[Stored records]
##############################
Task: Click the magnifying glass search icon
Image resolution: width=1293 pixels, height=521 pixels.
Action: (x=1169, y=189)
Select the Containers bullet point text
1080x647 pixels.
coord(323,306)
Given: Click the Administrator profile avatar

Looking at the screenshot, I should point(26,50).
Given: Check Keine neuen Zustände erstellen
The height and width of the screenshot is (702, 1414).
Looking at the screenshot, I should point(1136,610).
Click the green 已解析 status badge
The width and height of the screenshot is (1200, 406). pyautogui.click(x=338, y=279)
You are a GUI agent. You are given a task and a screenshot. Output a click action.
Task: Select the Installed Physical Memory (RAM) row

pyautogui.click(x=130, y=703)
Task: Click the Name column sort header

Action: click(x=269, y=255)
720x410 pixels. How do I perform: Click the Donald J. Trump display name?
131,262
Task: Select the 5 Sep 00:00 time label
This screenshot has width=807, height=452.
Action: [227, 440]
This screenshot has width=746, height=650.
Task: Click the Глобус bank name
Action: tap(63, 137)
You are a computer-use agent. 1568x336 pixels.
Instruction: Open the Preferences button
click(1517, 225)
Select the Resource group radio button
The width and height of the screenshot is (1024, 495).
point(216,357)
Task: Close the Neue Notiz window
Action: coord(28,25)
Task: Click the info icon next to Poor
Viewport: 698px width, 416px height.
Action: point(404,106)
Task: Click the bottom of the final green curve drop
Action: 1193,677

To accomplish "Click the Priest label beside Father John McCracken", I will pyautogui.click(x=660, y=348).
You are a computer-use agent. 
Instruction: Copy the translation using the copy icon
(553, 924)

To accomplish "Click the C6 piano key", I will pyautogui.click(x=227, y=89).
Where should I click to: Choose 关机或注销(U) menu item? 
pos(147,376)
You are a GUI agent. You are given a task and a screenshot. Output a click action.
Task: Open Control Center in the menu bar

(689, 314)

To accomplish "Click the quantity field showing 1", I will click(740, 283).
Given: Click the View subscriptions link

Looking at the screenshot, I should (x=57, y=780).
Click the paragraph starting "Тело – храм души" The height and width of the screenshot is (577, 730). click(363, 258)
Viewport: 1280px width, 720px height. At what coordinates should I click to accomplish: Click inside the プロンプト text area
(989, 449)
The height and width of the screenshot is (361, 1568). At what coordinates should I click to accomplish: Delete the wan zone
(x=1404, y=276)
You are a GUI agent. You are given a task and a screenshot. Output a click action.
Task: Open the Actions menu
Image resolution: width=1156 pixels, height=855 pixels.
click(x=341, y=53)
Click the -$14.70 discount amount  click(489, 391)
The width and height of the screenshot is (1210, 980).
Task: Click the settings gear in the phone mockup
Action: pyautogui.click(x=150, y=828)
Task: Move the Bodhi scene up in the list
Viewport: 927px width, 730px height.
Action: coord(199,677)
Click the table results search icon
##############################
#### [WHAT THE EXERCISE ASKS]
Write out the data once more, word for word.

#### [OUTPUT OF THE TASK]
Task: Click the magnifying glass search icon
Image resolution: width=1293 pixels, height=521 pixels.
Action: (x=1169, y=189)
Select the Containers bullet point text
1080x647 pixels.
coord(323,306)
Given: Click the Administrator profile avatar

Looking at the screenshot, I should point(26,50).
Given: Check Keine neuen Zustände erstellen
The height and width of the screenshot is (702, 1414).
Looking at the screenshot, I should point(1136,610).
Click the green 已解析 status badge
The width and height of the screenshot is (1200, 406). pyautogui.click(x=338, y=279)
You are a GUI agent. You are given a task and a screenshot. Output a click action.
Task: Select the Installed Physical Memory (RAM) row

pyautogui.click(x=130, y=703)
Task: Click the Name column sort header

Action: click(x=269, y=255)
720x410 pixels. How do I perform: Click the Donald J. Trump display name?
131,262
Task: Select the 5 Sep 00:00 time label
This screenshot has width=807, height=452.
Action: [227, 440]
This screenshot has width=746, height=650.
Task: Click the Глобус bank name
Action: tap(63, 137)
You are a computer-use agent. 1568x336 pixels.
Instruction: Open the Preferences button
click(1517, 225)
Select the Resource group radio button
The width and height of the screenshot is (1024, 495).
point(216,357)
Task: Close the Neue Notiz window
Action: coord(28,25)
Task: Click the info icon next to Poor
Viewport: 698px width, 416px height.
Action: point(404,106)
Task: Click the bottom of the final green curve drop
Action: 1193,677

To accomplish "Click the Priest label beside Father John McCracken", I will pyautogui.click(x=660, y=348).
You are a computer-use agent. 
Instruction: Copy the translation using the copy icon
(553, 924)

To accomplish "Click the C6 piano key", I will pyautogui.click(x=227, y=89).
Where should I click to: Choose 关机或注销(U) menu item? 
pos(147,376)
You are a GUI agent. You are given a task and a screenshot. Output a click action.
Task: Open Control Center in the menu bar

(689, 314)

To accomplish "Click the quantity field showing 1", I will click(740, 283).
Given: Click the View subscriptions link

Looking at the screenshot, I should (x=57, y=780).
Click the paragraph starting "Тело – храм души" The height and width of the screenshot is (577, 730). click(363, 258)
Viewport: 1280px width, 720px height. At what coordinates should I click to accomplish: Click inside the プロンプト text area
(989, 449)
The height and width of the screenshot is (361, 1568). At what coordinates should I click to accomplish: Delete the wan zone
(x=1404, y=276)
You are a GUI agent. You are given a task and a screenshot. Output a click action.
Task: Open the Actions menu
Image resolution: width=1156 pixels, height=855 pixels.
click(x=341, y=53)
Click the -$14.70 discount amount  click(489, 391)
The width and height of the screenshot is (1210, 980).
Task: Click the settings gear in the phone mockup
Action: pyautogui.click(x=150, y=828)
Task: Move the Bodhi scene up in the list
Viewport: 927px width, 730px height.
Action: coord(199,677)
Click the table results search icon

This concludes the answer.